Ursula Mayer choreographs female protagonists against a background of iconic architecture and clues drawn from cultural history. The Austrian-born filmmaker cuts between monochrome and colour, erotic movement and statuesque pose. Her films distill space and time.
Interiors (2006) is set in the home of the Hungarian émigré architect Erno Goldfinger and his wife, artist and heiress, Ursula Blackwell. Their famous modernist apartment in Hampstead, London, which houses sculptures by Barbara Hepworth and Max Ernst, is occupied by two women, who like chameleons, take on the appearance of works of twentieth-century avantgarde cinema and art. They ascend and descend the spiral staircase and occupy the rooms through movement and touch— do not meet. Their focus is a rotating sculpture by Barbara Hepworth that becomes a beacon for silent communication between two generations
The art deco Eltham Palace in South London provides the set for The Crystal Gaze (2007), which features three women, each embodying a distinct era of glamour. The refrain of the American singer Peggy Lee’s song ‘Is That All There Is?’ (Lieber and Stoller, 1969) and the crystalline refraction and looping structure of the film explore aesthetics and female subjectivity.

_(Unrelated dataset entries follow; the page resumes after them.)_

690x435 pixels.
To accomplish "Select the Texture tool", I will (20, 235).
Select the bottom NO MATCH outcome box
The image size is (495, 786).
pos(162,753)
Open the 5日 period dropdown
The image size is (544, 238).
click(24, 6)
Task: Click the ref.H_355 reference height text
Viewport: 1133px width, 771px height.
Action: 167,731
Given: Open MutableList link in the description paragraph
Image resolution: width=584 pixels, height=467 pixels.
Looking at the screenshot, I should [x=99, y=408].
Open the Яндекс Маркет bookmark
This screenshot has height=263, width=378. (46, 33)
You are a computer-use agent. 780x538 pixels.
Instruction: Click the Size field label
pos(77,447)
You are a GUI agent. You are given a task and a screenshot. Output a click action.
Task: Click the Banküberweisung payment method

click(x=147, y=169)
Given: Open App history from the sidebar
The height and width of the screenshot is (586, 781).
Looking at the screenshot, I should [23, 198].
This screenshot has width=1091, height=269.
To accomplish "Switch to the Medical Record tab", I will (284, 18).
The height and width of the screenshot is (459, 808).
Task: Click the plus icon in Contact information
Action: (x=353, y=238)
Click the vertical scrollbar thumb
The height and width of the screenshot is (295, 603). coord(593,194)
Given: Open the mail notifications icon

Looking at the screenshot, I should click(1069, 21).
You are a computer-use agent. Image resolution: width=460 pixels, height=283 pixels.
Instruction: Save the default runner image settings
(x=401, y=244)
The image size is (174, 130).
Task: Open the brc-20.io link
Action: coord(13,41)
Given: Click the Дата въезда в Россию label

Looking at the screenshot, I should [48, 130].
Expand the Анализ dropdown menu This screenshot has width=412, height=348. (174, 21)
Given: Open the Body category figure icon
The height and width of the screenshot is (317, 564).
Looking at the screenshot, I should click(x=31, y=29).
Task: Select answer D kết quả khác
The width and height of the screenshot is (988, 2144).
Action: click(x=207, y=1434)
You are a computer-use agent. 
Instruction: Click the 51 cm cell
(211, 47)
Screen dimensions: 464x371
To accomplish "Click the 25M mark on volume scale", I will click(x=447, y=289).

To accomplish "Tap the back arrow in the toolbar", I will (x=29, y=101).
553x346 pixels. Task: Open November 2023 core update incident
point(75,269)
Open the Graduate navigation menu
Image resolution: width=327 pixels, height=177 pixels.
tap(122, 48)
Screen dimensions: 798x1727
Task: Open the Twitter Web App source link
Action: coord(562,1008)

The Lunch in Fur (2008) reflects on the influence of femininity and race on surrealism, with an encounter between entertainer and activist Josephine Baker, photographer, poet, and muse Dora Maar, and surrealist artist Meret Oppenheim—brought together in middle age.
Mayer studied in Vienna and London, where now lives. This project is presented as part of ‘Art in the Auditorium’, a collaboration organised by the Whitechapel Gallery with institutions from Europe, Asia, South America, and the US to provide a showcase for artists working with film, video, and animation.